** Data supplied follows **
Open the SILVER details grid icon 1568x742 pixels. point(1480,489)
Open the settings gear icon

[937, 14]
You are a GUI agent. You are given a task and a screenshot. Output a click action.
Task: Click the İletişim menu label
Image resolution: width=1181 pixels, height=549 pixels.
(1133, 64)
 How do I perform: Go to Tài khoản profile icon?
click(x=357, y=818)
** End of Data supplied **
** Data supplied follows **
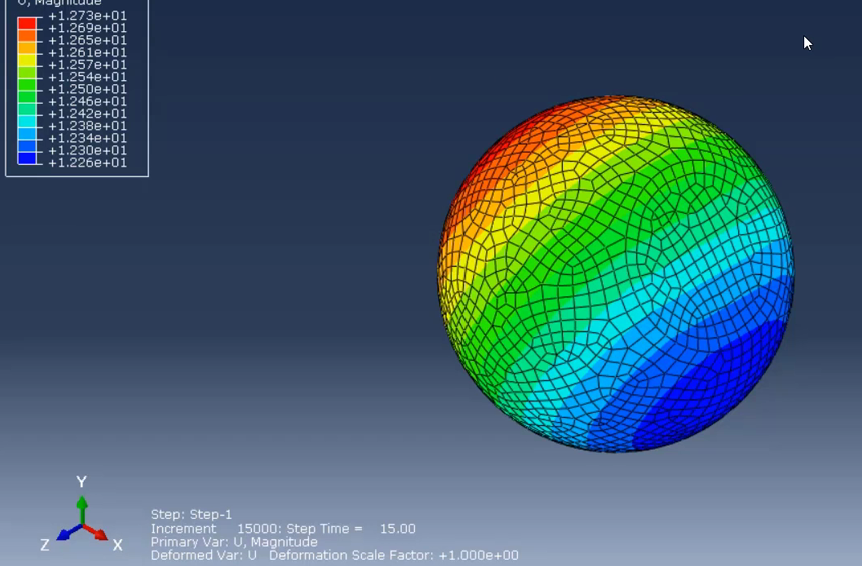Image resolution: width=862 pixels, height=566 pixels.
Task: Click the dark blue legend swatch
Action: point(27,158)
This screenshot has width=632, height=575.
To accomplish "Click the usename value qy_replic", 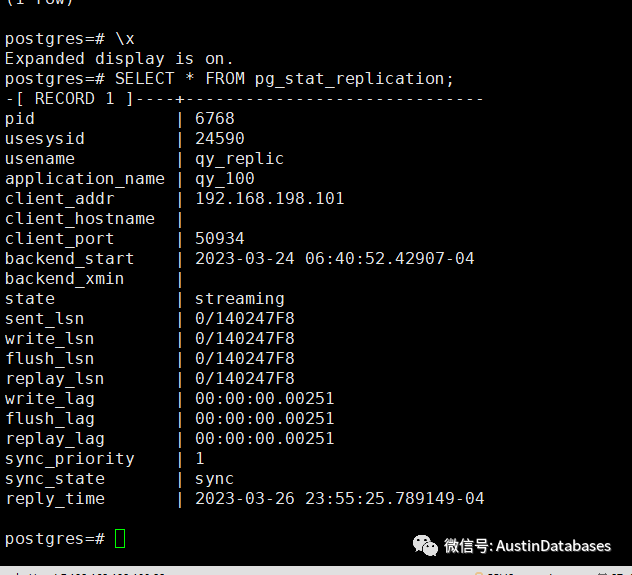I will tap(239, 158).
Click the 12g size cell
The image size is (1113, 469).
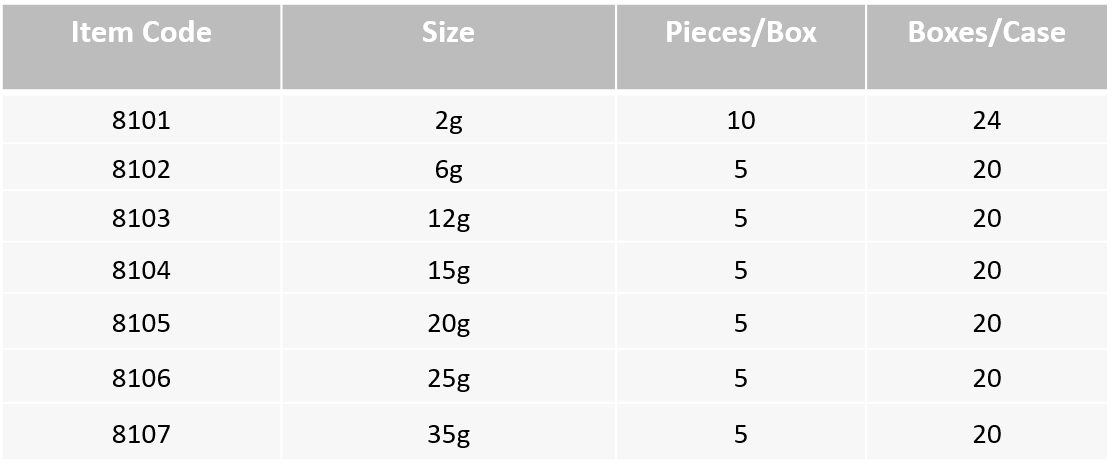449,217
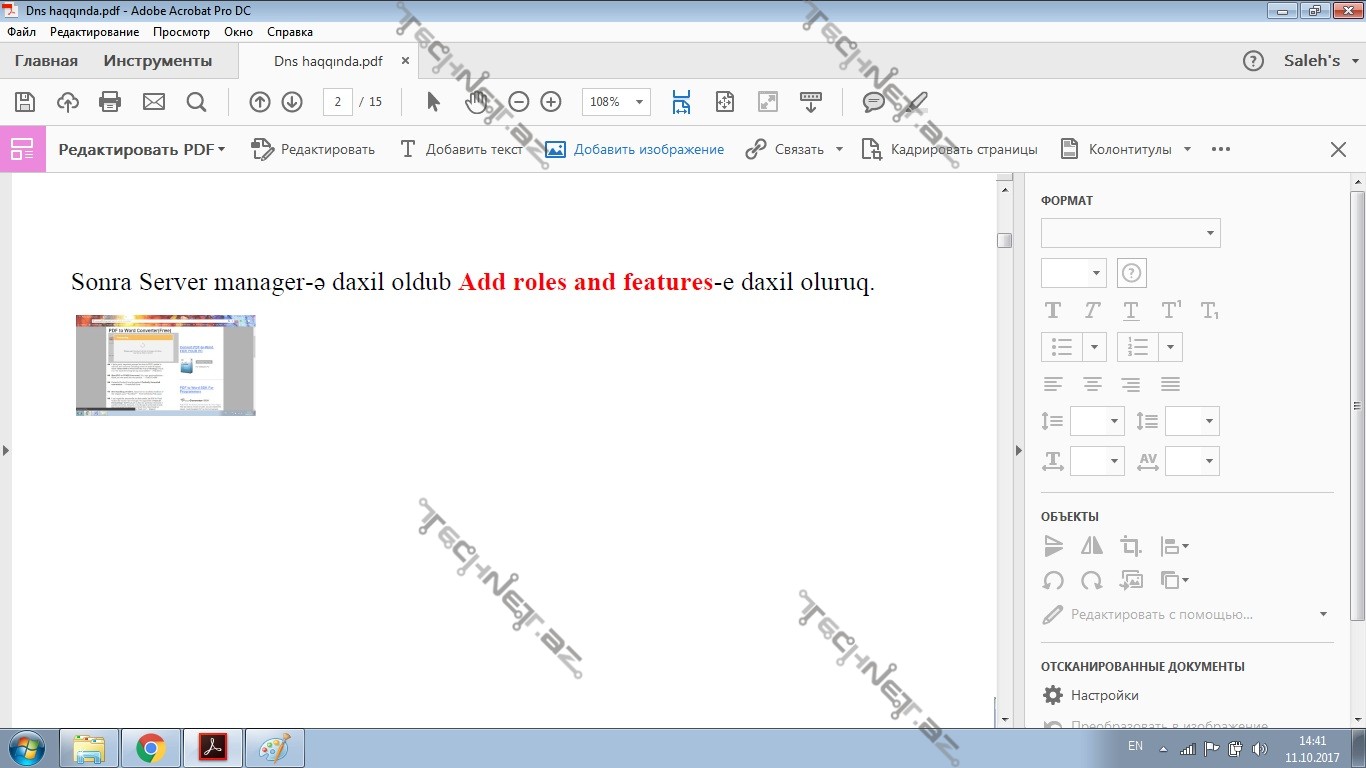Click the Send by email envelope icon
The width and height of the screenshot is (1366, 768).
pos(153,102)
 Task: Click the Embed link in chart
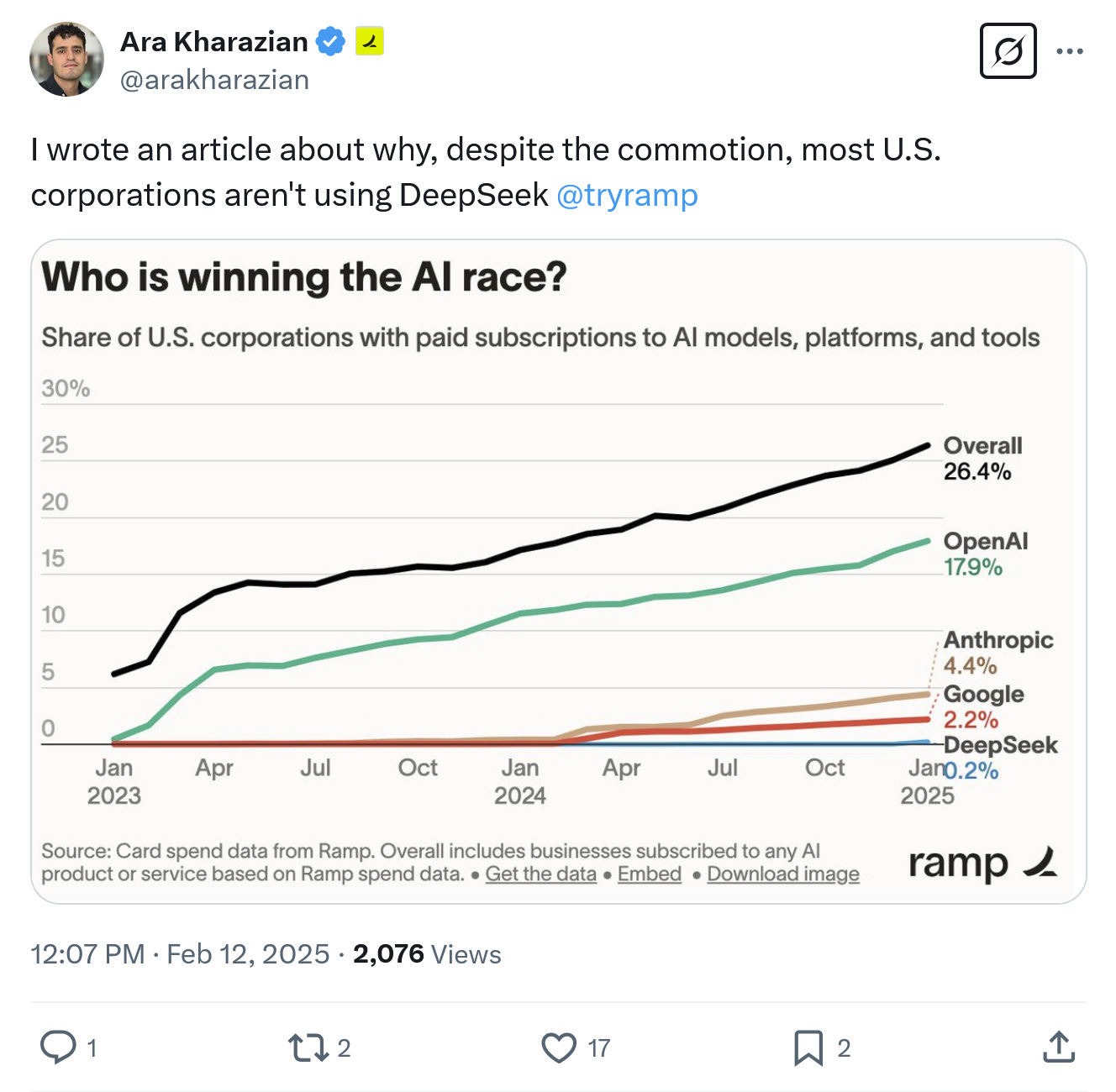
** End of Data supplied **
Taking the material above, give again exactly the lines from the one holding "Click the 12g size cell" through the one holding "Task: Click the Embed link in chart", with both ends and without pictures.

Click the 12g size cell
The image size is (1113, 469).
449,217
Click the Send by email envelope icon
The width and height of the screenshot is (1366, 768).
pos(153,102)
 Task: Click the Embed link in chart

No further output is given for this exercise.